Kromanti is perhaps the most laden term in African Diaspora history in a Jamaican or Anglophone context and, as I've written elsewhere (my Slavery and Abolition article from 2014), I think that parsing Kromanti -- or really any of these terms -- as primarily geographic misses so much of what they connoted.
Before 1688, according to the Trans-Atlantic Slave Trade Database, only 7% of the Africans arriving in Jamaica came from the Gold Coast, and most of these between 1676-1680. So there's no real demographic reason for this centrality of Kromanti identity, if we assume Kromanti is a gloss for people of Gold Coast origins.
Even for those who were placed in chains on slave ships from ports in the Gold Coast, there is no reason to believe that most were Akan speakers, and in fact Apter's work would convey how deeply those on the coast associated enslavement with people from the north, who certainly did not speak Akan, even to the extent that Akan was a meaningful linguistic category in the seventeenth century.

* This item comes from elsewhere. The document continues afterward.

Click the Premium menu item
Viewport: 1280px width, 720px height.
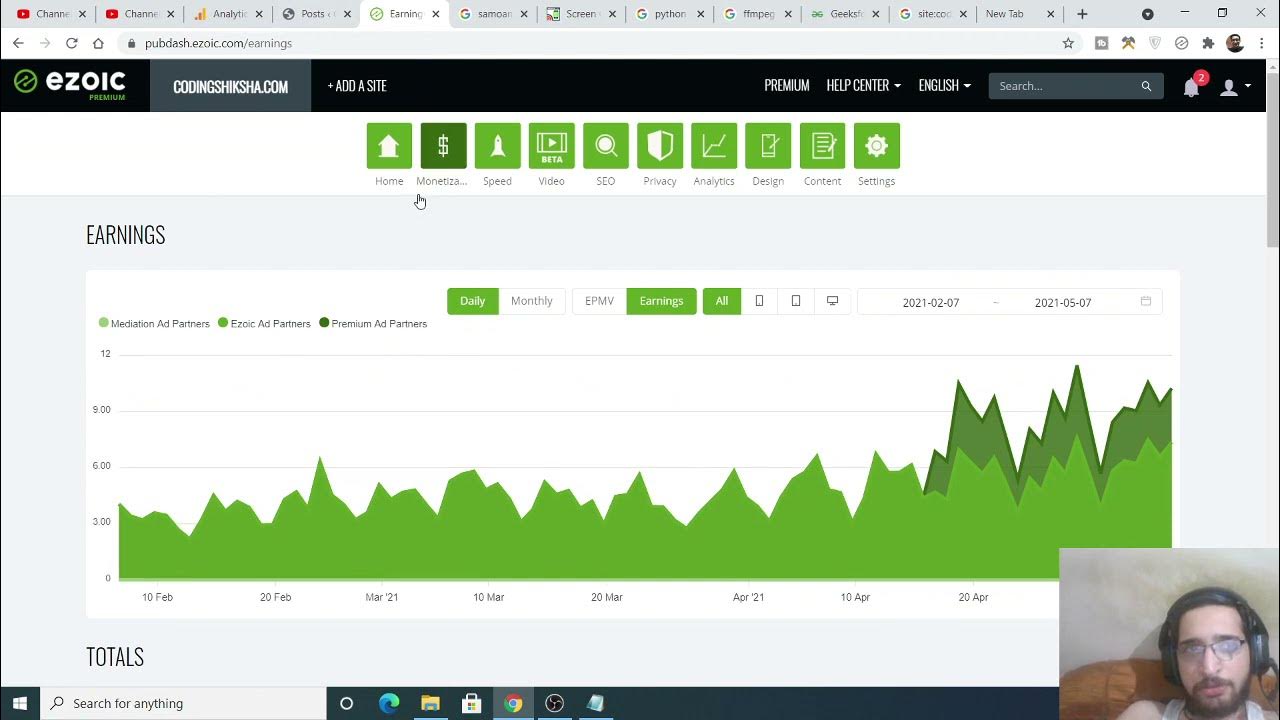(x=786, y=86)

More importantly, however, why "Kromanti"? Kromanti is a tiny fishing village. I argue that it gained a particular kind of salience after 1717, when the Asantehene (the king of Asante) was betrayed and murdered there, and his body could not be recovered popularly memorialized. In the wake of this, the people of Asante developed an oath, Memenada Akromanti, and that oath was used by maroons and revolutionaries in seventeenth-, eighteenth-, and even nineteenth-century Jamaica of diverse origins, from Madagascar to Kongo to Biafra.
This, of course, is early for that, and so begs the question: why Kromanti?
Was Kromanti important earlier, as Agorsah's archeological work suggests, because of iron working? Could that reputation have resonated with ideologies about blacksmithing and political legitimacy from the Kongo?
The plurality of musical forms here, however, if nothing else, should push us beyond thinking of Kromanti as a simple or straightforward gloss for a region cum ethnicity cum linguistic group, and try to think, again, of what these terms meant for those using them in the seventeenth century.